Western Digital Corp. (WDC - Free Report) is counting the days to wrap up the acquisition of Hitachi Ltd.’s wholly owned subsidiary, Global Storage Technology (“HGST”). Last week, the top-tier hard disk drive (HDD) manufacturer received approval from the European Union (EU) that cleared all disputes regarding the takeover.
In March 2011, Western Digital signed a definitive agreement to take over HGST, for approximately $4.3 billion. The acquisition was intended to make Western Digital a more customer-focused storage company, with significant operational scale and a product suite that would make it more competitive in the international market. On the other hand, some industry experts believe that the combined entity may lose some market share, as several smaller players are supplying HDDs at competitive prices.
Regulators approved the deal only after Western Digital assured that it would sell off some its production assets, including a manufacturing plant, and transfer some intellectual property to the new unit. The sell-off guarantee confirms that small manufacturers will remain floated and Seagate Technology Plc (STX - Free Report) will not be the only rival of Western Digital. Last month, Seagate won EU approval for acquiring Samsung Electronics Co.’s storage business.

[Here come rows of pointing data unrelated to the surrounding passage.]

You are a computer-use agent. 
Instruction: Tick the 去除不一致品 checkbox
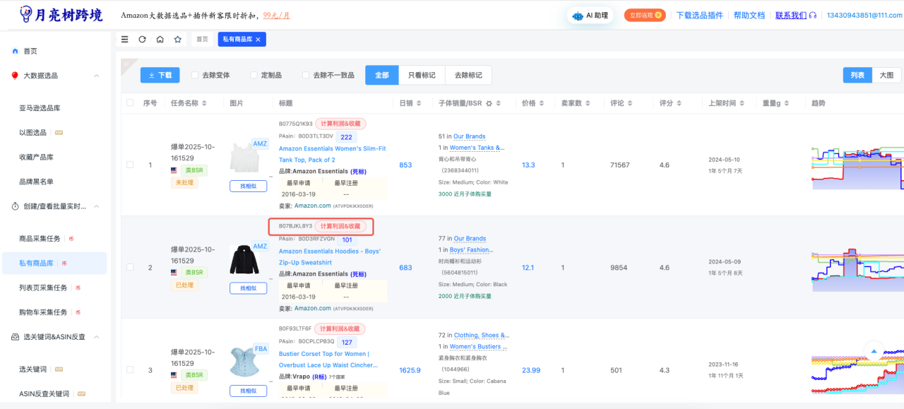[x=306, y=75]
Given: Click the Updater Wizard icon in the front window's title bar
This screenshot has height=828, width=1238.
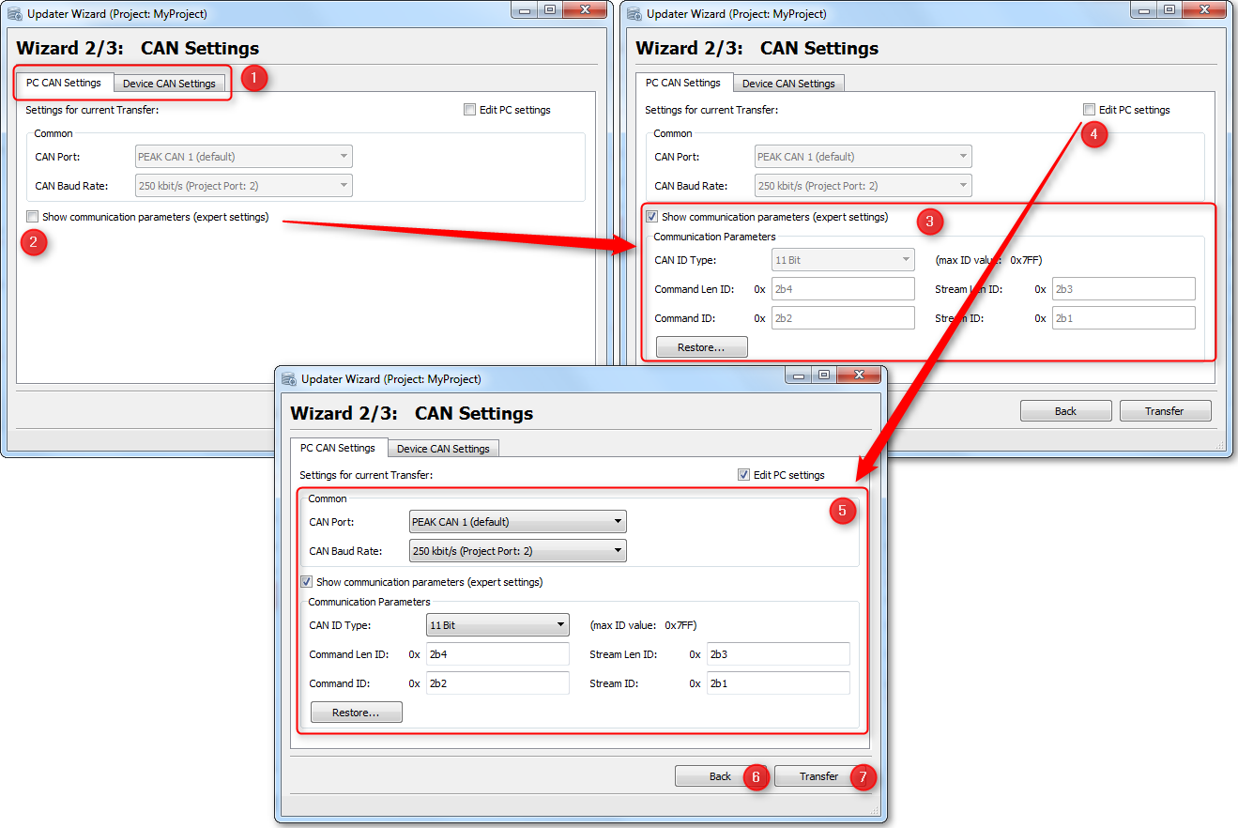Looking at the screenshot, I should pyautogui.click(x=287, y=378).
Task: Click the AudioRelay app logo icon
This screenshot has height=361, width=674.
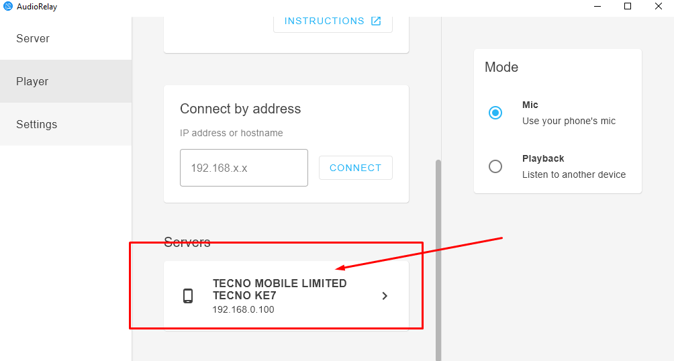Action: tap(8, 6)
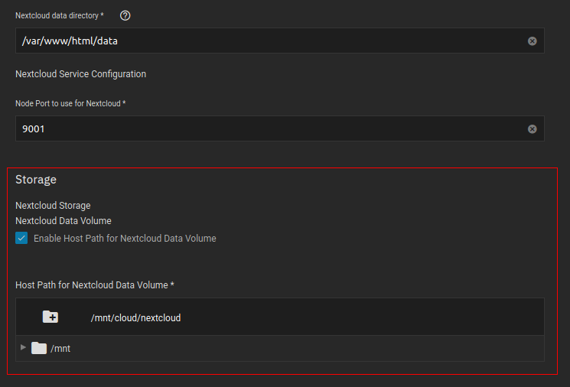
Task: Click the Host Path for Nextcloud Data Volume label
Action: 94,285
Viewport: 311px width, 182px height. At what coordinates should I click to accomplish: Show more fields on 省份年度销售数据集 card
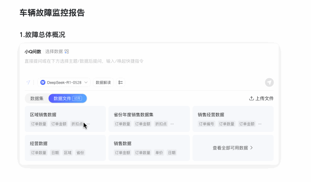click(172, 124)
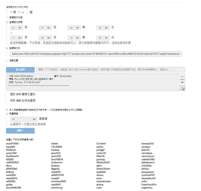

We believe the acquisition will help Western Digital to take the lead in the hard drive market, as the additional capacity would alleviate supply issues. Of course, neck-to-neck competition with hard drive and flash drive manufacturers that supply to companies like Apple Inc. (AAPL - Free Report) and Nokia Corp. (NOK - Free Report) should not be discounted. But we think that the company will now be able to focus better on other issues –– specifically the flood effect.

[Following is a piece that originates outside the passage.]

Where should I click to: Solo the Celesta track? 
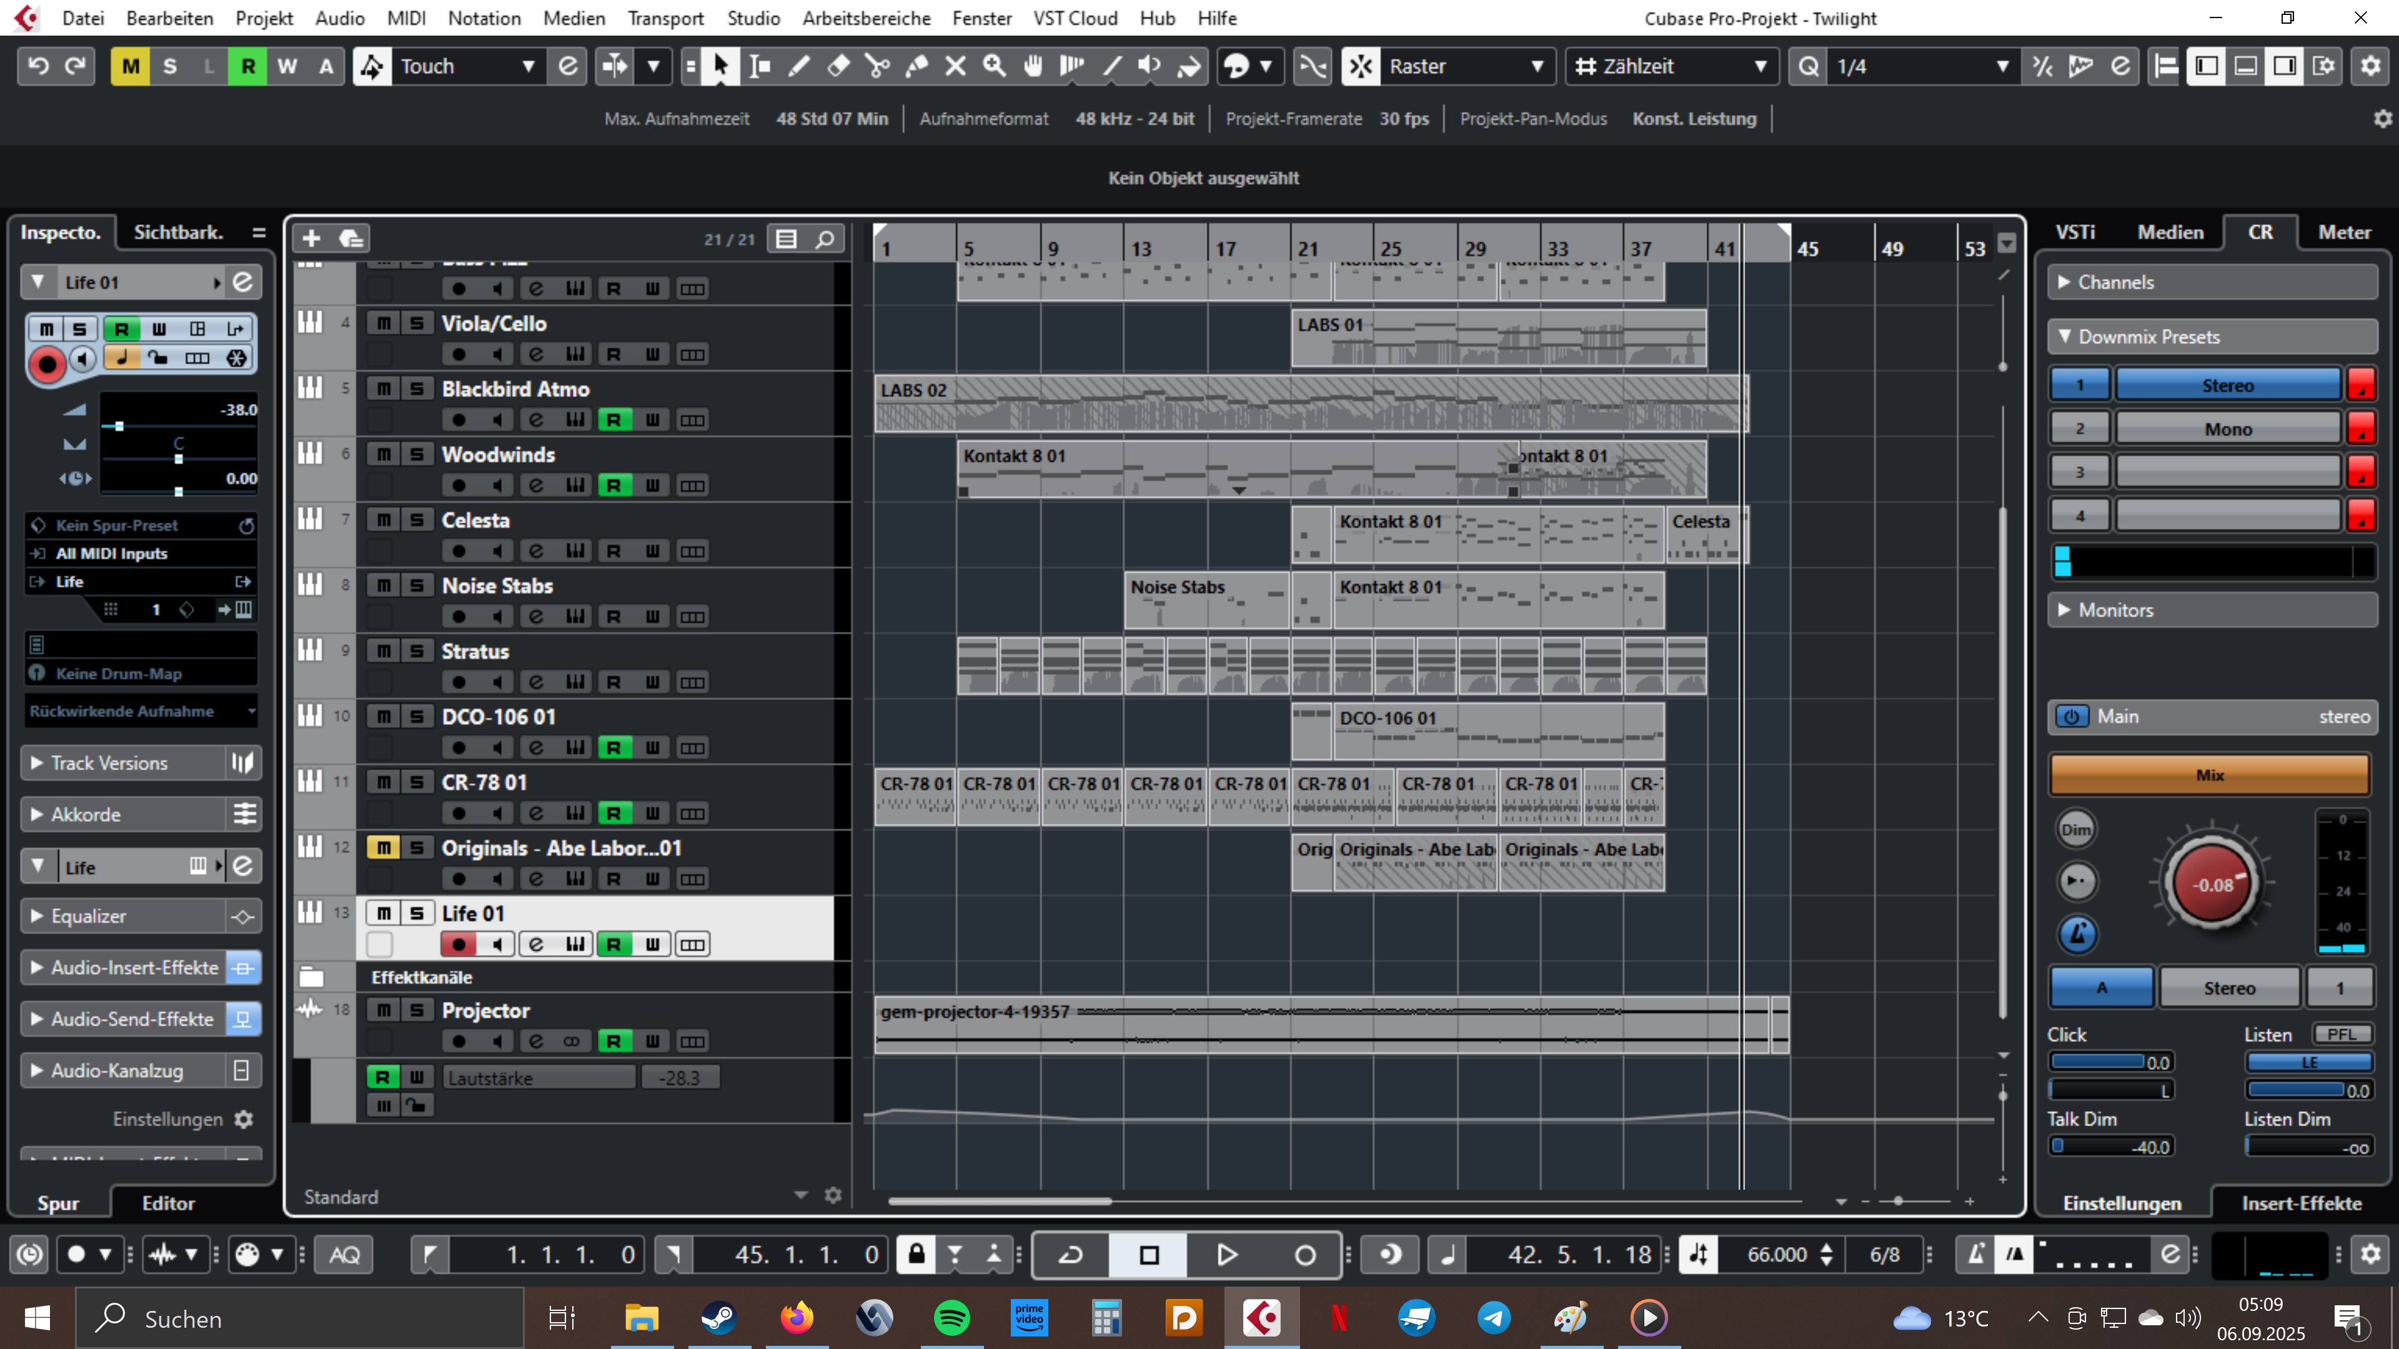[416, 519]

Western Digital has extensive operations (roughly 60%) in Thailand and appears to be the worst affected of the HDD manufacturers. The company stated that damage to its Thailand operations will make it unable to meet customer demand the rest of the year.

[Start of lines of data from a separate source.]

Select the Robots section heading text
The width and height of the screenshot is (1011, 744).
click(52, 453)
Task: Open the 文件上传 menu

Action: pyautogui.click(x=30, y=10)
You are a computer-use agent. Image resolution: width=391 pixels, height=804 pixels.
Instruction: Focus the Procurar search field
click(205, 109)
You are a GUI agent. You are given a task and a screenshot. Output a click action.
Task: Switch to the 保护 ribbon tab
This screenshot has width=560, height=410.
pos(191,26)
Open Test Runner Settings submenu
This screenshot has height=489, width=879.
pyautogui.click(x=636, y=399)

As a result, the December quarter sales and shipment guidance was lowered. Western Digital guided to a December quarter loss range of $1.10 to $1.50 per diluted share on a projected 55% drop in unit shipments.
The company expects a revenue range of $1.05 billion to $1.25 billion for the second quarter, compared to revenue of $2.69 billion reported in the first quarter of 2012. Reportedly, the company is expanding operations at its Malaysian plant to help cope with the situation.
While the adverse impact of the flood on Western Digital’s results is inevitable and has been telling on share prices, we think the approval of the HGST acquisition could be reason for cheer.
Currently, Western Digital has a Zacks #3 Rank, implying a short-term Hold rating.